Confesso, senhores, que sempre que penso nesta particularidade de Hermogênio me vem à cabeça um fato de que aqui mesmo participei e do qual as lembranças me são muito vivas.

Permitam-me contar um evento que lançará luzes sobre um pequeno dado da história desta casa.

Estamos no dia 19 de novembro de 1947. O dia é de sessão solene na Câmara Municipal para a entronizacão do Cristo Crucificado e da bandeira nacional. Dr. Nelson de Sá Earp, neto de Hermogênio por parte de mãe, e meu pai, era o Presidente. Salão florido. Roupa de gala. Minha mãe, eu e alguns outros irmãos estávamos sentados na primeira fila, além do cancelo. Nós éramos sempre levados para aprender civismo!

Expectativa do início da sessão. Autoridades já presentes.

De repente, uma agitação em um canto próximo à mesa diretora. Pouco após, alguém de lá se afasta discretamente e vem até minha mãe e pergunta:

– D. Amélia, o Dr. Nelson foi chamado para alguma urgência, para alguma cirurgia?

Diante da resposta de que ela nada sabia, o mensageiro volta à mesa e a agitação continua.

Minutos após, novos movimentos. É meu pai quem surge. Da mesa lança um olhar para minha mãe, mas ninguém compreende seu sentido e só ela mais adiante entenderia o que se passara.

É que haviam esquecido de comprar o crucifixo a ser entronizado.

Meu pai, de caráter decidido e resoluções rápidas, desapareceu sem nada dizer. Foi à nossa casa e de lá trouxe, envolto em um casaco, o crucifixo que presidia as nossas orações.

E, assim, começou a sessão solene, algo atrasada, pois a ata registra o horário de 15h15min, com a entronização do crucifixo e o desfraldar da bandeira nacional, acompanhados dos discursos do Deputado Adolpho de Oliveira, do Monsenhor Gentil, Vigário Geral, e do Cel. Hugo Silva, Comandante do Batalhão, e demais pompas.

O Dr.
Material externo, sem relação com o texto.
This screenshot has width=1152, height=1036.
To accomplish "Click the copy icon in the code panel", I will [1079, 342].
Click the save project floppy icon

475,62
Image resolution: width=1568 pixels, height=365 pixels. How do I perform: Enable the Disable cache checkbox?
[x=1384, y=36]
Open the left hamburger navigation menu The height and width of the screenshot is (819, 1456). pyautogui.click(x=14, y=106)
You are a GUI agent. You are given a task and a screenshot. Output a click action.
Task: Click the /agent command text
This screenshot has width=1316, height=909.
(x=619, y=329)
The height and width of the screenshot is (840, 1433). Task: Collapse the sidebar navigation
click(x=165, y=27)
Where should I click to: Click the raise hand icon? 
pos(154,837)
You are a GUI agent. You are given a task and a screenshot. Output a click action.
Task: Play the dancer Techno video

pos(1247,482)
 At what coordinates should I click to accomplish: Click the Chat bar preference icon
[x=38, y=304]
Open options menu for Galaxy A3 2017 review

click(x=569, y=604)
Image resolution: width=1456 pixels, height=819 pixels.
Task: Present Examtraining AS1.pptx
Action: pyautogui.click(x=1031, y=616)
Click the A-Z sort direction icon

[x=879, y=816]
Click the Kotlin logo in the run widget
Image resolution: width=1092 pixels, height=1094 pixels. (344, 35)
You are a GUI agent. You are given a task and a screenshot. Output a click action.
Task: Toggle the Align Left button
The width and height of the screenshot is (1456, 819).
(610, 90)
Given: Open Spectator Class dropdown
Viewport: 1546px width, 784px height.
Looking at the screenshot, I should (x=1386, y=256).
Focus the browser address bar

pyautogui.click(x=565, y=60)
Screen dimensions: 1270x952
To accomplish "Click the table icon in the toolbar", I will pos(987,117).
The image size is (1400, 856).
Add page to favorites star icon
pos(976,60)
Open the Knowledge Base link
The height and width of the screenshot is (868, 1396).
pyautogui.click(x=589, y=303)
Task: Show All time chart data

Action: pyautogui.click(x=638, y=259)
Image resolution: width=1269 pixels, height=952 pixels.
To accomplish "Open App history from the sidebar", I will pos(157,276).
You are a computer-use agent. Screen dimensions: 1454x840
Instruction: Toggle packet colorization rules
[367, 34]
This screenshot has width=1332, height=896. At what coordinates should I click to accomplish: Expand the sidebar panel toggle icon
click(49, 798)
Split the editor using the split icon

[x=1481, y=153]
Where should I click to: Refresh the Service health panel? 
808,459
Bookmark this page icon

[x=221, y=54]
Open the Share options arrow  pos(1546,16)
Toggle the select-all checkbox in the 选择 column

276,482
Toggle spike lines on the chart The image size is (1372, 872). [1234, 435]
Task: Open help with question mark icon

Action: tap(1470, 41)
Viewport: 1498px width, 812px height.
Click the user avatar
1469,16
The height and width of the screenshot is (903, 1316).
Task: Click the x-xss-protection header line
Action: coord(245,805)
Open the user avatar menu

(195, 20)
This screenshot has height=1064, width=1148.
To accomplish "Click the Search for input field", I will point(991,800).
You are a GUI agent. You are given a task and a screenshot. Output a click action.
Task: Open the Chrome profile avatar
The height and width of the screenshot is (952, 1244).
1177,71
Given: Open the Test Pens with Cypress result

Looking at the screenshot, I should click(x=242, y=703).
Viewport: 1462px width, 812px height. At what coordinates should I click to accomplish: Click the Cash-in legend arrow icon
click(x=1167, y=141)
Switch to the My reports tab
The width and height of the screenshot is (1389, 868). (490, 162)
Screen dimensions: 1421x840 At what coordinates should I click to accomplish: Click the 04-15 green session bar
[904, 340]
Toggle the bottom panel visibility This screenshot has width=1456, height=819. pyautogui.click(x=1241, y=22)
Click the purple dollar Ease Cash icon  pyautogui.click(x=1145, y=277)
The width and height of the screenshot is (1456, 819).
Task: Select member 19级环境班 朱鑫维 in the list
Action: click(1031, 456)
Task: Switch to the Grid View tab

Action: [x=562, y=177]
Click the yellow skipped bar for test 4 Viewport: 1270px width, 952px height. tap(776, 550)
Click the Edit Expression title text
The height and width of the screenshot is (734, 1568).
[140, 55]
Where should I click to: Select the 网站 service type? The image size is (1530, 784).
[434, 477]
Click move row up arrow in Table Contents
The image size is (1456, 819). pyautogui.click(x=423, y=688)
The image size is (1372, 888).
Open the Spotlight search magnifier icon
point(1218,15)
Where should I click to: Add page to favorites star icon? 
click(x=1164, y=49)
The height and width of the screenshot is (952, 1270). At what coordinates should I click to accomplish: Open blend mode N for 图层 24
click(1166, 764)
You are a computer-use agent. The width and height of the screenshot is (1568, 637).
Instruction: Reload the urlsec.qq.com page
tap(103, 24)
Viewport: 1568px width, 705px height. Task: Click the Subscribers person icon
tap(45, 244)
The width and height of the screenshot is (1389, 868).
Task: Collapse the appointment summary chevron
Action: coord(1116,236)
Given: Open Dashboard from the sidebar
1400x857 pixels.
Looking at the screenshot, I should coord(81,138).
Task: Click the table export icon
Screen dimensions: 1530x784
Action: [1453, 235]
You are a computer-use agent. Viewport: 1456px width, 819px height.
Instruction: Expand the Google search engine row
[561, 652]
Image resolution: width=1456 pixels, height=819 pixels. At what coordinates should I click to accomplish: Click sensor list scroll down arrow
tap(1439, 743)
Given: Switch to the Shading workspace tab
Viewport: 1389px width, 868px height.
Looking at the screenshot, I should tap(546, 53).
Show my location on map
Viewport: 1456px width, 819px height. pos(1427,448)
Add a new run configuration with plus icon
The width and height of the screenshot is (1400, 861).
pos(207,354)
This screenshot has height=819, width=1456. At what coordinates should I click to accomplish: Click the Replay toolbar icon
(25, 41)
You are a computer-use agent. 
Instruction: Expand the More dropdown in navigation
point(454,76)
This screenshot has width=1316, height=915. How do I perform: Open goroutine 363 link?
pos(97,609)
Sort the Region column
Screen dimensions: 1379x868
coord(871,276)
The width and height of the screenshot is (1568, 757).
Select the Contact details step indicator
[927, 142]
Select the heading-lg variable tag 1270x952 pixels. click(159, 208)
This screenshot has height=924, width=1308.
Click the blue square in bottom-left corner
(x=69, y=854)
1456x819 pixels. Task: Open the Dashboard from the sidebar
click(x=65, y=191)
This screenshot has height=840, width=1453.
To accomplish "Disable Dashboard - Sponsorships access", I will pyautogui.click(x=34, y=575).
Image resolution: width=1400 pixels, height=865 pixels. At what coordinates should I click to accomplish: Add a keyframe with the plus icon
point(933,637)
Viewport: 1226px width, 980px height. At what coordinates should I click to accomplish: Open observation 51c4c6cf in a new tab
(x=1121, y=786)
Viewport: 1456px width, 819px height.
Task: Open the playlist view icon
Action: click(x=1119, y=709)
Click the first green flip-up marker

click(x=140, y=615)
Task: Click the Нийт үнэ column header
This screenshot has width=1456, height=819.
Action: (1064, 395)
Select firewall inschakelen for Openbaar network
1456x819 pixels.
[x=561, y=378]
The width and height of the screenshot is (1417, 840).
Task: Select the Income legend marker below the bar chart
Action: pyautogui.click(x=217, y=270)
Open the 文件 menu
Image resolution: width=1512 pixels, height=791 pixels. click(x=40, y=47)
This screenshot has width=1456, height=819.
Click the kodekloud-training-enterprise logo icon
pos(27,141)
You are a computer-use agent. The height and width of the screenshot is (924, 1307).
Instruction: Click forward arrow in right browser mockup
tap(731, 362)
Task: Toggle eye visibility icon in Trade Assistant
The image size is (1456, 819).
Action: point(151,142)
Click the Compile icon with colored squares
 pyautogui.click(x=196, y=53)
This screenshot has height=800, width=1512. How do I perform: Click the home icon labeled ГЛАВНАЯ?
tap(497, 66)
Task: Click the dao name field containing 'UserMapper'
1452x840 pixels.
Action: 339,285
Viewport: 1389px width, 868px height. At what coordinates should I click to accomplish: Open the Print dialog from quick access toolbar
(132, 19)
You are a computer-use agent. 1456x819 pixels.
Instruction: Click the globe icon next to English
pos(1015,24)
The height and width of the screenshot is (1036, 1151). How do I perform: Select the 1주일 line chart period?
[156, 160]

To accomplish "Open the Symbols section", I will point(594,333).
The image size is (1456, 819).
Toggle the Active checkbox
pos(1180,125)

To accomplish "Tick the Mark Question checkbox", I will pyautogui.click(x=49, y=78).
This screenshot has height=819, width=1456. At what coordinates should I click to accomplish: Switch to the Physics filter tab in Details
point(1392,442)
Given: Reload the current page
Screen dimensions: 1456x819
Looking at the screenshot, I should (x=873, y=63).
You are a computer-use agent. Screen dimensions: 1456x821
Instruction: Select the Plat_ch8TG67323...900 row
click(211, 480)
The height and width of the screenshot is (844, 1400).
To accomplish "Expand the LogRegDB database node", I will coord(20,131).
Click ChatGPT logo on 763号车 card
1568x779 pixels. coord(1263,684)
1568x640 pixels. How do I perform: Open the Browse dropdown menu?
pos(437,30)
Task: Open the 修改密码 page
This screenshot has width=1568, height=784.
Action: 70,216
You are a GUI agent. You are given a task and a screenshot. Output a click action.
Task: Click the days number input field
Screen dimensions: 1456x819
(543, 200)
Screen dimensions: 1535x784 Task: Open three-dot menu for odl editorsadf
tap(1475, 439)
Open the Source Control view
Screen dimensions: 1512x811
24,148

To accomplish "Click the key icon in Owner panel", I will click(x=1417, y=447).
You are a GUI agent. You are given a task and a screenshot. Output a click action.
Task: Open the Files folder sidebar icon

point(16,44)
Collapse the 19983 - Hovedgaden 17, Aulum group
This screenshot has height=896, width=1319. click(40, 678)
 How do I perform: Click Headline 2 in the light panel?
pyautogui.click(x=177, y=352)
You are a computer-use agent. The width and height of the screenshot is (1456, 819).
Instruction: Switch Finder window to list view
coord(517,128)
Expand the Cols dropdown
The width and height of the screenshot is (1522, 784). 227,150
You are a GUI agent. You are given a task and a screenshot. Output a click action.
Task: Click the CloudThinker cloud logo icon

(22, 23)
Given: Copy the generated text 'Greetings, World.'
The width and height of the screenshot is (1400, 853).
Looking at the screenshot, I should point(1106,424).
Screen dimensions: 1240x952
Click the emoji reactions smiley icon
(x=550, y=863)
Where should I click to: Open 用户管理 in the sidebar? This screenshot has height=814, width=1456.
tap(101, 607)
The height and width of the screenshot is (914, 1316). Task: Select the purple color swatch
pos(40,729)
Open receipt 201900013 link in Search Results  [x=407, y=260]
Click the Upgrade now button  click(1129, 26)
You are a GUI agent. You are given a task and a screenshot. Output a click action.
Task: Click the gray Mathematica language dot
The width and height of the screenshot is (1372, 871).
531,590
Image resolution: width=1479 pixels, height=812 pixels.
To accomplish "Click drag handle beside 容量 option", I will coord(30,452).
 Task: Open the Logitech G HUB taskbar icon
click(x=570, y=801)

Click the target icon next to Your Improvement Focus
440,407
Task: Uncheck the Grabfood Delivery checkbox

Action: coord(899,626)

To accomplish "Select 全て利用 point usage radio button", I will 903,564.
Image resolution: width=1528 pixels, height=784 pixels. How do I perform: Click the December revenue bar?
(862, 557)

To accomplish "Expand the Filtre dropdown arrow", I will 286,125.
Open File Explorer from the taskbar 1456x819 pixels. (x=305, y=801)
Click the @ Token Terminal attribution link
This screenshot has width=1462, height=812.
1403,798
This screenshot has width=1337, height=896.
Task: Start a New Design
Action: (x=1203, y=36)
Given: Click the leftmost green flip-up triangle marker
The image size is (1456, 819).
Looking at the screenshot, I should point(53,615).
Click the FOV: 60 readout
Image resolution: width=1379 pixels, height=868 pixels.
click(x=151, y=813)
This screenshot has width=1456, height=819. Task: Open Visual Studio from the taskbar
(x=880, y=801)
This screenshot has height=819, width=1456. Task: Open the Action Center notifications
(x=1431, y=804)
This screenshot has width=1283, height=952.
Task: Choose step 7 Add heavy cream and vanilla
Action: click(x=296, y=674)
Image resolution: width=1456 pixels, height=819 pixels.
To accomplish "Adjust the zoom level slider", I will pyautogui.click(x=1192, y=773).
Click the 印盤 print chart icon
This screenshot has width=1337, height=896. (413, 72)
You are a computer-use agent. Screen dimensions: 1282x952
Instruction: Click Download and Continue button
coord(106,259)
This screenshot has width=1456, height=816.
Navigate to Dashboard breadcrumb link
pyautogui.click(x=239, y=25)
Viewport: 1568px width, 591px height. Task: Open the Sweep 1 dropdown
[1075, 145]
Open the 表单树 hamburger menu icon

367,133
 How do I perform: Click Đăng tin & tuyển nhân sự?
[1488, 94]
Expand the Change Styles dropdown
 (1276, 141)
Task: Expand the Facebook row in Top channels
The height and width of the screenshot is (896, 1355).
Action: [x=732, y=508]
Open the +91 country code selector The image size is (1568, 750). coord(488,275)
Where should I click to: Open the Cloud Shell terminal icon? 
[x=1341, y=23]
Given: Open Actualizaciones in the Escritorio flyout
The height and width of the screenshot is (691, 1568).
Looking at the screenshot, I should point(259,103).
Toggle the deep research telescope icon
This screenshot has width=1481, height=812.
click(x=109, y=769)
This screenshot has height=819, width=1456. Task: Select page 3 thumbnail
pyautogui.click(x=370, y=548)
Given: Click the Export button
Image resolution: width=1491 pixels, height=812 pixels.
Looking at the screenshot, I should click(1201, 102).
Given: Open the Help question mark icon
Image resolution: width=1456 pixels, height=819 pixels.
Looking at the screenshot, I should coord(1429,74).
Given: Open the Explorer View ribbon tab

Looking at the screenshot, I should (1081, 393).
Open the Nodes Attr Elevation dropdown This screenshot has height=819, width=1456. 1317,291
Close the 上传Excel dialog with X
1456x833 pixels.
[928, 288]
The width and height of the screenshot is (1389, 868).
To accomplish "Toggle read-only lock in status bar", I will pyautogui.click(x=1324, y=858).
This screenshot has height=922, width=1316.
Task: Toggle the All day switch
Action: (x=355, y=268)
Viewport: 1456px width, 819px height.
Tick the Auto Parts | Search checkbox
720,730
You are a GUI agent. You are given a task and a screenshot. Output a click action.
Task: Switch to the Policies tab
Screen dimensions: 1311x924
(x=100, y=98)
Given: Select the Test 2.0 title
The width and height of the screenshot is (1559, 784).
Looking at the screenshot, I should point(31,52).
Nelson nunca falou da doação que fizera, apenas explicou-a em casa e, só dez anos após, a ela fez breve referência no discurso de lançamento da candidatura a prefeito, neste recinto, de início pedindo a proteção divina, olhando para o Cristo que viera “de nosso modesto lar, onde o tínhamos em veneração contínua …”(Discurso de 09/08/1958, impresso e divulgado).

Vejo sobressair desta ação o mesmo desprendimento da vaidade pessoal, o mesmo sentido maior da causa pública.

A origem e a doação do crucifixo não constam nem da ata, nem dos demais documentos da Câmara, segundo busca recentemente feita, mas elas agora estão explicadas pelo testemunho de uma criança de nove anos e que hoje já conta 67 de idade, em narrativa substancialmente confirmada no aludido discurso.

Peço, pois, ao Sr. Presidente que determine a anotação de tais elementos nos lugares próprios de acervo e patrimônio.

Espero que, adequadamente recordando Hermogênio Silva noventa anos depois de morto, a revelação das qualidades dele a que hoje me referi, refletidas também em seu neto, seja um incentivo para melhor conhecer e amar esta casa e para mais aperfeiçoar o desempenho das altas funções que cabem aos representantes do povo, aos senhores que são os portadores dos mais necessários e melhores sonhos da comunidade.